# NPT in 2000 gallon aquarium?



## iris600 (Feb 12, 2004)

I was talking to someone I know who has recently been put in charge of a 2000 gallon aquarium. Currently water changes (which were ebing done once a month) took five hours (I believe for 50% water change). They are now being done once a week at 30%. 
I mentioned natural planted tanks to her, as a possible way to cut down on the water usage. The issue is this- there are rocks and structures in there that cannot be moved (too heavy). Could you dig out the gravel in selected spots only, place in a soil media, cap with gravel, and only have part of the tank as an NPT?
The lighting is sufficient for the depth with a combination of flourescents and metal halides.


----------



## onemyndseye (May 12, 2006)

that shouldnt be any problem at all 

You really wouldnt want dirt under those big heavy rocks anyway... the weight and compaction from the rocks could cause anerobic spots in the subtrate.

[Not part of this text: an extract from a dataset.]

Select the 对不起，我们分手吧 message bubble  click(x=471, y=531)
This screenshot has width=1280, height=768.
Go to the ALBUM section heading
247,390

I would dig out as much as possible leaving just the rockwork... lay down a nice soil layer and cap with gravel - just as ya said 

Good Luck!
-Justin
One Mynds Eye


----------



## Mr Fishies (Apr 9, 2006)

Can't remember when or who it was for sure, but one of the members on the old AB El Natural forums was talking about using frozen blocks of soil to insert into a pre-existing tank.

Some big flat tupperware containters (I've seen some that are easily 12x12) could be used to make frozen "tiles" an inch or so thick out of well saturated soil that could be shoved under the existing gravel. Maybe, there'd be no (or at least less) digging needed.


----------



## iris600 (Feb 12, 2004)

good idea. 
I'm supplying her with some jungle vals and will be going there over the holidays to help her plant. Anyone here have big swords or other plants that are going to be sizable that would work? I have hightech tanks.


----------



## Satirica (Feb 13, 2005)

With sufficient plant mass, a fish load that is not excessive, and limited ferts there is no reason to do those 30% water changes. I've kept inert sand bottomed tanks with plants, no CO2 and almost no ferts by only topping off the tanks when needed. This also helps keep algae down.


----------